Top of Source information

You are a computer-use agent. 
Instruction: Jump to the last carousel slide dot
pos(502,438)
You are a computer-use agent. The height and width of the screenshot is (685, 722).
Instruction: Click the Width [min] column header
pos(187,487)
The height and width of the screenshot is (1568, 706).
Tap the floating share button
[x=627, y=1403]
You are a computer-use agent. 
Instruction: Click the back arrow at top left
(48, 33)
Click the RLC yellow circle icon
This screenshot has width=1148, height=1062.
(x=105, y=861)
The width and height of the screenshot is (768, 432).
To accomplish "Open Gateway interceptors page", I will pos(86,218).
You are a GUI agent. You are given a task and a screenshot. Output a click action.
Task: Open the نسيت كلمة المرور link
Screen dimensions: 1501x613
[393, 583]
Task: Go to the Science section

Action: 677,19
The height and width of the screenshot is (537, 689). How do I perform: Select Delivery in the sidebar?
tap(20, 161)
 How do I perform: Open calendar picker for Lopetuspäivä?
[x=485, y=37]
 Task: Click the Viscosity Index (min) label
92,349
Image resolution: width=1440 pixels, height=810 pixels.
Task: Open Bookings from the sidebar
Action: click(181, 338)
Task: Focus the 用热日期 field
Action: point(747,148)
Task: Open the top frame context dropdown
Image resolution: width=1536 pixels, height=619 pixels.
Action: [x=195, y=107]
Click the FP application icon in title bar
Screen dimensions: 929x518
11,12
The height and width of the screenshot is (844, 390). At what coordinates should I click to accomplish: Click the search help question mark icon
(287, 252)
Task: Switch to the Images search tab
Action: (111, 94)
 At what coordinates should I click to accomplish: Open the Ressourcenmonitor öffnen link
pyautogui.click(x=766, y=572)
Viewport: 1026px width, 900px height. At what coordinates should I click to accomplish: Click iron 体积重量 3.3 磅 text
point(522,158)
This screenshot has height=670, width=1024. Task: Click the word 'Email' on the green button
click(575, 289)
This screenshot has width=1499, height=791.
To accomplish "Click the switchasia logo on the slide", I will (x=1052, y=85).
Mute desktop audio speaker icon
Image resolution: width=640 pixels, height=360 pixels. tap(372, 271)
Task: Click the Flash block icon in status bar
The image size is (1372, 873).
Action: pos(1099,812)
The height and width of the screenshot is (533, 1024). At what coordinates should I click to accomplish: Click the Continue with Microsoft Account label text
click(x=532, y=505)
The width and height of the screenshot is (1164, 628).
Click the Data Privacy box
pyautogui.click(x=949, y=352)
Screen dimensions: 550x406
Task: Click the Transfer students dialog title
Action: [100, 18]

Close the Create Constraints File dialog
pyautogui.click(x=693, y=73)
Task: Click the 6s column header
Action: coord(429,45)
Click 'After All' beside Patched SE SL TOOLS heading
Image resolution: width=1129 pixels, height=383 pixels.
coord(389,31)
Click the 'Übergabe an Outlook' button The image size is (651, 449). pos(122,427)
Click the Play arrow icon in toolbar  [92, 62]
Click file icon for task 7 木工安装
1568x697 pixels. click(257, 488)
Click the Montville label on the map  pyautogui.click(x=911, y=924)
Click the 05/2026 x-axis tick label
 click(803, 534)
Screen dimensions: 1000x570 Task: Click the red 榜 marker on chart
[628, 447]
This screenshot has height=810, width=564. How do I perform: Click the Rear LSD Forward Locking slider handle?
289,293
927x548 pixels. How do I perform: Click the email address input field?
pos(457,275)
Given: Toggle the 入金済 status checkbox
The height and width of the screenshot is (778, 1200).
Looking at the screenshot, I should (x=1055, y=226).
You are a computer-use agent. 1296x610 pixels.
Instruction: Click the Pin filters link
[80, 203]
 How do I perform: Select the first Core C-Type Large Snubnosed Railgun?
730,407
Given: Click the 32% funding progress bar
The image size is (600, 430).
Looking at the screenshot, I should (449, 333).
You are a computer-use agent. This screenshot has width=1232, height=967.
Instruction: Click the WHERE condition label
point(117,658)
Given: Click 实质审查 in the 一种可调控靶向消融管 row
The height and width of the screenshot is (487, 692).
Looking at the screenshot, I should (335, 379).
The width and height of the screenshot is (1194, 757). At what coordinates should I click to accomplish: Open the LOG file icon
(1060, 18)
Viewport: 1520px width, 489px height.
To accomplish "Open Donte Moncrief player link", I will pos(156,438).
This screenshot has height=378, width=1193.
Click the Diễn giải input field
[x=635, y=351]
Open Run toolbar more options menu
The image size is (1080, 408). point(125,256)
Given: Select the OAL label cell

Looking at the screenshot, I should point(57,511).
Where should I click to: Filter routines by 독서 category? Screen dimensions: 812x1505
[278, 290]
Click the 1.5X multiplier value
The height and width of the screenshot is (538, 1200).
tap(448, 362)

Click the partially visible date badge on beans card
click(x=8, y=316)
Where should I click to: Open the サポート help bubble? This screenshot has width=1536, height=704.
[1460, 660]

Bottom of Source information

List every line from the entries above in which "will" appears.

To accomplish "Open Gateway interceptors page", I will pos(86,218).
To accomplish "Click the switchasia logo on the slide", I will (x=1052, y=85).
To accomplish "Open Donte Moncrief player link", I will pos(156,438).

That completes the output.